### Challenge
Count the lines in the data below that contain the string "sidebar". Reply with the number alone.

### Text and element pointing records
_____
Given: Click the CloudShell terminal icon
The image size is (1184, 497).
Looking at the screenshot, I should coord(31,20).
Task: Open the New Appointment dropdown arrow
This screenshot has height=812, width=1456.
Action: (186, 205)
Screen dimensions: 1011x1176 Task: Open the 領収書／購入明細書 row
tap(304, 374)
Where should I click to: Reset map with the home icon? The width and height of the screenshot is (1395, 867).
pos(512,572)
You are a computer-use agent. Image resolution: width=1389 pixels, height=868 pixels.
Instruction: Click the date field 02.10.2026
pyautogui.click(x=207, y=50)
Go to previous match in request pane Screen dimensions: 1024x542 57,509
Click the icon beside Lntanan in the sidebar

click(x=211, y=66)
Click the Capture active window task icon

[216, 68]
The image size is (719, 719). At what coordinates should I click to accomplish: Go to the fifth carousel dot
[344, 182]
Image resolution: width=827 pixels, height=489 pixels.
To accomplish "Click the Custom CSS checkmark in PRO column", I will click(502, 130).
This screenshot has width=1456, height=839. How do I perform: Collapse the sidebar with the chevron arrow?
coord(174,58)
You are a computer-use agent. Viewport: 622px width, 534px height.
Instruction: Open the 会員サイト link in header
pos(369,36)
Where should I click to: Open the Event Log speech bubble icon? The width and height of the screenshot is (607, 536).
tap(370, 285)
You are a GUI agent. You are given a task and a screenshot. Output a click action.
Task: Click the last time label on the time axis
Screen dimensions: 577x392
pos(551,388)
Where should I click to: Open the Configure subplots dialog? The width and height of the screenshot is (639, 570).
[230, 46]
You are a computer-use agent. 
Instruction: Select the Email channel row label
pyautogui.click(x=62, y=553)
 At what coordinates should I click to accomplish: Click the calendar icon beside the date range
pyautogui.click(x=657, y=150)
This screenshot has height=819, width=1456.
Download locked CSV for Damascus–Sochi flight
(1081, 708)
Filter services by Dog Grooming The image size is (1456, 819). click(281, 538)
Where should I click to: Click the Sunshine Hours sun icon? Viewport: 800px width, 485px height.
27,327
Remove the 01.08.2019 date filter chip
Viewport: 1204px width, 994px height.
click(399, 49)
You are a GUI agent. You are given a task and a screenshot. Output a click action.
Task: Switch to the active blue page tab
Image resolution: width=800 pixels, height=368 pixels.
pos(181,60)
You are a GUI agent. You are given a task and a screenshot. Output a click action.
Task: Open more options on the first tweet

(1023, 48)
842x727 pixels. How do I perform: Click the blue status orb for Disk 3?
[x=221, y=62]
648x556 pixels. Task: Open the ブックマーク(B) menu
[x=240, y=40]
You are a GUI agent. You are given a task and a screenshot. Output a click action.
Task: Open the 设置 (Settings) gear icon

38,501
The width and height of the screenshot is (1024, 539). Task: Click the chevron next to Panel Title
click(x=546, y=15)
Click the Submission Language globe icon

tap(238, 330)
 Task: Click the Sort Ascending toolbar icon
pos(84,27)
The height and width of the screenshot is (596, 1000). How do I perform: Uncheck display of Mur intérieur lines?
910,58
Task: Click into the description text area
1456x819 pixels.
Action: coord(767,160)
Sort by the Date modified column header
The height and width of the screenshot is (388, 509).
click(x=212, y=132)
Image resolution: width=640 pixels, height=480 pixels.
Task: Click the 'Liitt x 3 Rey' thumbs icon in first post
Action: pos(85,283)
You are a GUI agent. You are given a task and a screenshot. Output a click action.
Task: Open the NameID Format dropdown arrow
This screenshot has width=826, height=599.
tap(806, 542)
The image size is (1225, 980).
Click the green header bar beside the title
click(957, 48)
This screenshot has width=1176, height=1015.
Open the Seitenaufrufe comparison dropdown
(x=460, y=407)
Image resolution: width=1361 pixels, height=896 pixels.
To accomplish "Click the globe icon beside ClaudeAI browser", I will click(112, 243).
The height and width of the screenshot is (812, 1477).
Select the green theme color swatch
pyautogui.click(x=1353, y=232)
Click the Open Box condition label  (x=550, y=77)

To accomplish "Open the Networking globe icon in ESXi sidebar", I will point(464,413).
_____
### Reply to the exercise
3